I can say Peter taught several important life lessons: beware confirmation bias, prejudice, verify the assumptions, learning always, and trust on the team.
One important thing I’ve learned with him was the usage of PIOSEE decision model – and how the Pilots use this model on critical situations. I show below:
It requires you to swiftly identify the problem at hand.
Gather information about the problem that is occurring.
With the gathered information about the problem, you and your team generate options to solve the problem
You need to select an option after efficiently evaluating the alternatives.
Options are worthless without swift and effective execution.
After execution, you and your team evaluate the process, noting places for improvement.
PIOSEE Model – PIOSEE is similar to FORDEC model – given the same number of stages .
This decision making model can be very useful in several situations and can be applied for ITtroubleshooting as well – from war room ( where actual systems operations mal functions results in system off-line) but also for upgrade and migration procedures.
First, defining the problem can be very useful and it is the first step to be understanding the problem. A well defined problem will be much better/faster troubleshooted. Sometimes the problem definition can be much harder than finding the actual solutions. Knowing the problem we will be able to know who are the resources (human and material/IT resources) that are needed to solve them.
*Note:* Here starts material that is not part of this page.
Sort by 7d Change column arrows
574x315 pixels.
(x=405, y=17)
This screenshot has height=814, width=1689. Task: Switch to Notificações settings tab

Then collecting the right information, it can be an inspect from Openshift (oc adm inspect), or a server report (from Infinispan) or even a few heap/thread dumps/VM.info in java applications (deployed in kubernetes or not). Or even collecting custom resources, in case we need to see the API/resources created with some Operator (Service Mesh, or Data Grid Operator, MTA Operator) and so on. Knowing what aspects/data to collect for each situation will result in much faster troubleshooting phase.
Later, after the analysis of the data, provided that all the information is collected – which can be a top down approach (custom resource for example – in case a operator is used) up to the down/very low level – which can be kernel tracing data, kernel audit logs, or even heap dump specific interpretation. This goes on the analysis of the options we have: restart, reboot, upgrade, downgrade, remove certain JVM flags, add certain JVM flags, re-write the system.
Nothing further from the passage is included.